Managers combat pavilion's reputation

Merriweather operators say venue is thriving

July 25, 2004|By Laura Cadiz | Laura Cadiz,SUN STAFF

The new management of Merriweather Post Pavilion is attempting to dispel the belief that the venue is a money-losing venture.

The outdoor amphitheater in Columbia had been characterized as unprofitable and deteriorating by its owner, the Rouse Co., which wants to covert it to an enclosed theater and is offering to sell it to Howard County. But this summer the pavilion is thriving with sellout shows for top acts including the Dave Matthews Band and Kenny Chesney, its operators say.

"There's no question we're going to make money this year," said Seth Hurwitz, co-owner of I.M.P., which was hired last fall to manage the pavilion.

Merriweather manager Jean Parker said that since she started working at the pavilion in 1987, it has "never, ever lost a penny. It has always operated in the black."

Dennis W. Miller, a Rouse vice president and general manager of Columbia who once likened operating the venue to selling ice cubes in the winter, maintains that Merriweather is not profitable because it's no longer host to 50 shows a year, as it once was.

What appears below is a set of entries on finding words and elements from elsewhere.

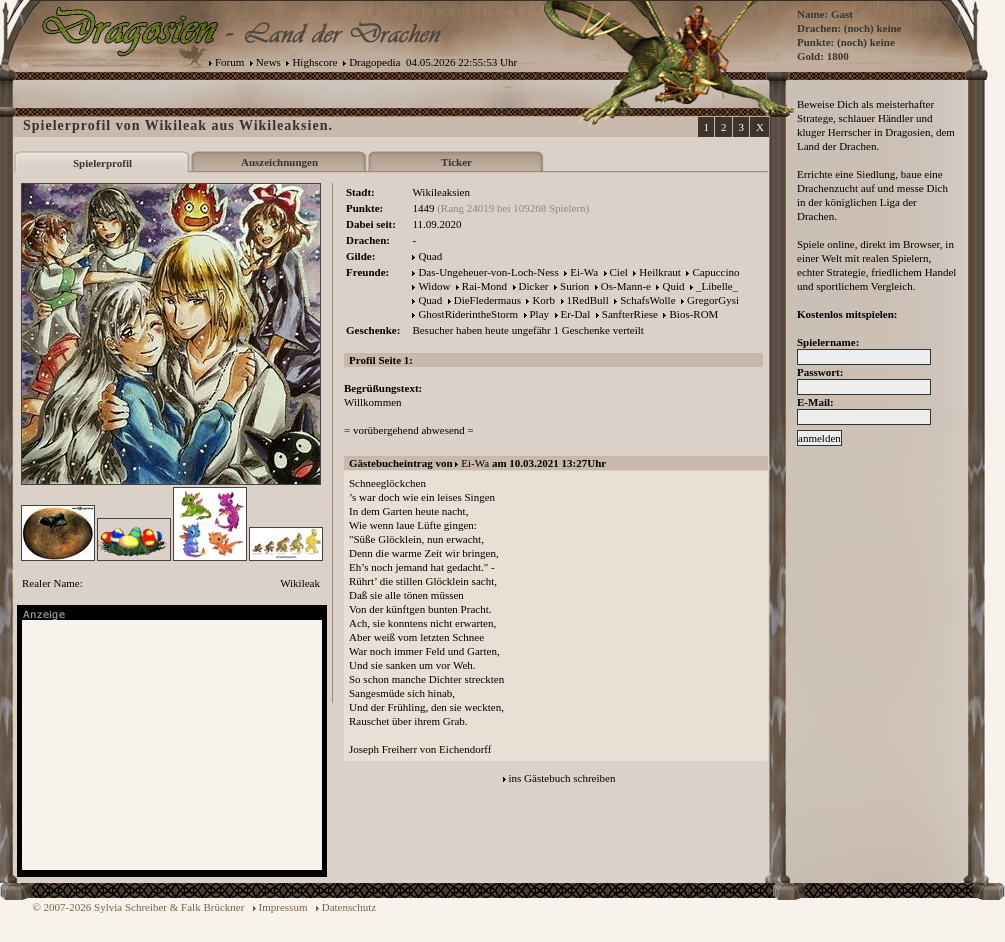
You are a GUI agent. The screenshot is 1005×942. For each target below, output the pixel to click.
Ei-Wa (584, 272)
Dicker (534, 286)
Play (540, 314)
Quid (673, 286)
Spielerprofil (102, 163)
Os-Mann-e (626, 286)
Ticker (456, 162)
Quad (430, 256)
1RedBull (588, 300)
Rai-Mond (484, 286)
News (268, 62)
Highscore (314, 62)
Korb (543, 300)
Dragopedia (374, 62)
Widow (434, 286)
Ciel (619, 272)
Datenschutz (349, 907)
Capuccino (715, 272)
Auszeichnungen (279, 162)
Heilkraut (660, 272)
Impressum (283, 907)
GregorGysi (713, 300)
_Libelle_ (717, 286)
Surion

"It's not a profitable operation. It has continued to decline with the number of performances," he said. "Because someone has said it's profitable, I don't know exactly how they're making their statements."

Hurwitz would not disclose the pavilion's financial numbers but said the perception about the pavilion was partly fueled by Clear Channel Entertainment Inc., the pavilion's previous manager.

Clear Channel also manages the larger Nissan Pavilion in Bristow, Va. -- the closest amphitheater that competes with Merriweather -- which some critics contended was a conflict of interest.

"It was in their interest to portray Merriweather as an outmoded venue to justify why all these acts were playing Nissan," Hurwitz said.

Wilson Rogers, a Clear Channel senior vice president and general manger, said the company managed Merriweather to the best of its ability.

"It's frivolous and very narrow to think that we didn't then and wouldn't now try to make that venue profitable," he said.

Rogers said Rouse wants to develop the land around Merriweather that is used for parking to make more money.

"No concert venue is ever going to overturn what the value of the land is given its best use," he said. "And a parking lot in the middle of downtown Columbia, Maryland, is not the best use of acreage."

Last year, Rouse petitioned the county zoning board to increase residential density in Columbia, with the aim of making downtown Columbia a vibrant urban core.

The company wanted to build about 1,600 residences on the 60-acre, crescent-shaped property behind Symphony Woods, which surrounds the 9-acre Merriweather site and includes the pavilion's parking area.

The county denied Rouse's petition, and the company has appealed the decision to Howard County Circuit Court.

Rouse has offered to sell the pavilion to Howard County, which is preparing to examine the feasibility of buying the theater and preserving it as a performing-arts venue.

Feasibility study

Five firms have expressed interest in heading the feasibility study, and one will probably be chosen within a month, said county Public Works Director James M. Irvin.

If the county decides to buy the pavilion, it could do so by next summer, Irvin said. County Executive James N. Robey has said the deal would be financed not by taxes but by users and through fees to pay off revenue bonds.

Rouse is selling the venue with the intention that it will be converted into an enclosed, year-round theater.

"Under the new management, the quality of acts has truly improved, which is great," Miller said. "It's still a venue that's underutilized and needs to be utilized year-round."

Merriweather's viability has been called into question a number of times since the 25,000-capacity Nissan Pavilion opened in 1995. Merriweather has a capacity of 19,000, but I.M.P. will lower that number to make the crowd more comfortable in the lawn seats.

The number of shows has declined through the years. There were 19 last year. In recent years, Parker said, the big acts have included Jimmy Buffett in 2000 and last year, James Taylor in 2001, Phish in 2000 and a Tim McGraw-Kenny Chesney show in 2001.

More shows

I.M.P. has increased the number of shows -- 28 are scheduled this year -- and Parker said I.M.P. is booking acts that more people want to see.

"The quality of the schedule this year is a quantum leap over what it's been in recent years," she said.

The sold-out shows and bigger acts, such as Counting Crows and the Nickelback-3 Doors Down show last week -- which drew 10,000 and 12,000 concert-goers, respectively -- help subsidize the smaller shows, Hurwitz said. Harry Connick Jr., the Indigo Girls and Diana Krall each attracted an audience of fewer than 5,000.

"The arts-type events have lost a tremendous amount of money," Hurwitz said, "although I still feel they're important to the schedule and will continue to book them as long as we have the larger events, the home runs, to help support them."